I am the maintainer of the OneWire and CapacitiveSensor (and several other) Arduino libraries.

These libraries require rapid access to digital I/O pins, faster than can be achieved with the normal Arduino digitalWrite, digitalRead and pinMode functions. To accomplish this, these libraries write directly to the memory-mapped hardware registers which control the pins. Because different microcontrollers have different hardware registers, a small set of C preprocessor macros abstract the hardware.

I do not have a Galileo board, and even if I did have one, I probably would not have the time to study its hardware registers (if Intel even provides that level of technical detail?) Like most library authors, I depend on the open source community, or the companies who make these products, to contribute these small amounts of code which are required to make their products work.

If anyone wants to attempt this, the macros are fairly simple. You can see examples for most of the widely used Arduino compatible boards in OneWire.h or CapacitiveSensor.h. The assumption is the library must store a pointer to a set of hardware registers, and also a number (bitmask) to be used when reading or writing. The data type of that number is defined at IO_REG_TYPE. For example, on 8 bit AVR processors, the hardware registers are 8 bits, so IO_REG_TYPE is defined as uint8_t. On the SAM3X (32 bit ARM Cortex-M3) processor used on Arduino Due, the hardware registers are 32 bits. So for Due, IO_REG_TYPE is defined as uint32_t. The IO_REG_TYPE macro is used within the library code so the library automatically adapts for 8 bit registers on AVR, 32 bit registers on ARM, and possibly other types on other hardware.

Likewise, 2 macros allow converting Arduino pin numbers to the pointer and bitmask. Most boards have macros within their core libraries or variant header files, but there is little standardization. These macros allow the libraries to automatically use different code which adapts to whatever specific translations each board uses between pin numbers and actual hardware registers and bitmasks. Of course, there are also 5 macros for performing the fast I/O operations, which take the pointer and bitmask as inputs.

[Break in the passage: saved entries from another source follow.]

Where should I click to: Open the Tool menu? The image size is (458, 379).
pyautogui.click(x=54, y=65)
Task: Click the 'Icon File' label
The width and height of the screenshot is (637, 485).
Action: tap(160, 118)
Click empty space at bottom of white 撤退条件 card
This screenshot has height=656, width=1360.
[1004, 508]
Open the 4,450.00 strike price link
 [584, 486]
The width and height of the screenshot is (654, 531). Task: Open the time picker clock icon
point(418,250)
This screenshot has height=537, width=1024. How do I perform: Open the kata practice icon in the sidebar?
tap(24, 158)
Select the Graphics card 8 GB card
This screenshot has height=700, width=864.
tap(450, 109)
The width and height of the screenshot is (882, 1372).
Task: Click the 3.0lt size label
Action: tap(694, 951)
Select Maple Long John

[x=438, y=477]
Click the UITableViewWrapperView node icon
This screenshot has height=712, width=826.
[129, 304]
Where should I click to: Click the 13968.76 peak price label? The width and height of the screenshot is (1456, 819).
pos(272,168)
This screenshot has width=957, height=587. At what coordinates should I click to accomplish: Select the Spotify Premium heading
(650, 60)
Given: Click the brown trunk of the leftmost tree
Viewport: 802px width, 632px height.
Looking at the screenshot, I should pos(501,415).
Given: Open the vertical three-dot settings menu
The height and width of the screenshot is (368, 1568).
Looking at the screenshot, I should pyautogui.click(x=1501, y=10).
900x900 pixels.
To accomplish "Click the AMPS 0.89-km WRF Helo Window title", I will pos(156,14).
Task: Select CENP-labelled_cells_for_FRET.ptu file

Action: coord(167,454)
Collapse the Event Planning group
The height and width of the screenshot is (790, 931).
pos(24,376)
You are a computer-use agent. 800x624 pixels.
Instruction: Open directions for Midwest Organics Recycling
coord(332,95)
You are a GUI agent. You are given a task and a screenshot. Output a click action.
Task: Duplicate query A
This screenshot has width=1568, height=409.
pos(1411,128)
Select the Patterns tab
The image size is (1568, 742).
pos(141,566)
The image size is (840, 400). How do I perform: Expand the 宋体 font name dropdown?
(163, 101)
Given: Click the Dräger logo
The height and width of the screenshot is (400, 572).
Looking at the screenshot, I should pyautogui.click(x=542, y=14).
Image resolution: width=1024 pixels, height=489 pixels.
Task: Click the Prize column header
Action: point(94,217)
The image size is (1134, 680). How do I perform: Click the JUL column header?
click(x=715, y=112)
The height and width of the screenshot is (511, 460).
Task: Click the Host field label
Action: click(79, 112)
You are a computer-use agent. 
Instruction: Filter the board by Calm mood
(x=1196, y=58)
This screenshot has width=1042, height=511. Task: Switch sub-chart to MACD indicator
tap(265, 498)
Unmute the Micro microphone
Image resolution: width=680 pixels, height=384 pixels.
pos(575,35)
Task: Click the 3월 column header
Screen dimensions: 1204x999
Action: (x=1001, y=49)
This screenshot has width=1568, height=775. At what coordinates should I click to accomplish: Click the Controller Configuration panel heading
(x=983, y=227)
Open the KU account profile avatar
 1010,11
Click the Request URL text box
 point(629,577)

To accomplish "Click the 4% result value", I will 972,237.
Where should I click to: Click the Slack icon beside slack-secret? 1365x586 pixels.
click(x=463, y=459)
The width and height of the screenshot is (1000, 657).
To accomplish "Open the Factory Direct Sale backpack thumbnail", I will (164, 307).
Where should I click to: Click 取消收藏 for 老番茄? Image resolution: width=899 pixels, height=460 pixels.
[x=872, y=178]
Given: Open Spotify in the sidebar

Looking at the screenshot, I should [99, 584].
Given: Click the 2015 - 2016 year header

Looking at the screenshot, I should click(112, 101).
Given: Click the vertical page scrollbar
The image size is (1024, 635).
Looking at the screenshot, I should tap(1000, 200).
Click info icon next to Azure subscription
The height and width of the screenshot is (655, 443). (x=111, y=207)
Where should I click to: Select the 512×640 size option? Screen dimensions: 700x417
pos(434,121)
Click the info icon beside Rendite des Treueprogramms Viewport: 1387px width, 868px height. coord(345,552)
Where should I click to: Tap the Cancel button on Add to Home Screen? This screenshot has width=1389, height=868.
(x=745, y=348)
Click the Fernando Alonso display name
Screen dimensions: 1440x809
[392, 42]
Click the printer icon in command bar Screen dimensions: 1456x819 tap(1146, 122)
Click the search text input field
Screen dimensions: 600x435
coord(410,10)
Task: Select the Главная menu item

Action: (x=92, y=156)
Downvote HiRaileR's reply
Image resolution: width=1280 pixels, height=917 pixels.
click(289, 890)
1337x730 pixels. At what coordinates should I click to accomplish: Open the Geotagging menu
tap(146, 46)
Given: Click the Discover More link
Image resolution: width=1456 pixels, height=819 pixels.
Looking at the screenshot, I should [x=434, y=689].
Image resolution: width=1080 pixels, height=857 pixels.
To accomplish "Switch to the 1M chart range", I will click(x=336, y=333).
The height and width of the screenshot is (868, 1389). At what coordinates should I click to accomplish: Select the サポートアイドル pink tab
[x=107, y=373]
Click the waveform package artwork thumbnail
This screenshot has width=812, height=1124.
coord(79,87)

I would hope someone within Intel who supports these products has interest in making the very widely used Arduino libraries actually work. I have personally gone to quite a lot of trouble to make OneWire, CapacitiveSensor and other libraries as easy to adapt as possible. You only need to create these few simple macros.

This is the way open source works. If you want your Galileo product to work with OneWire or CapacitiveSensor, all you need to do is create these minimal hardware defines, test them on your board, and then submit a pull request on Github. It should go without saying, but I'll say it anyway, your edits should be confined to only this set of # define macros.

idata
Community Manager
73 Views

Hi Paul,

 

 

I have used the OneWire and CapacitiveSensor libraries before, and I thank you very much for your help and support with these libraries.

 

We also appreciate your suggestions for using these libraries; I already passed your suggestions to the proper team so we could see some improvements in the libraries for Arduino on the Galileo and Edison boards.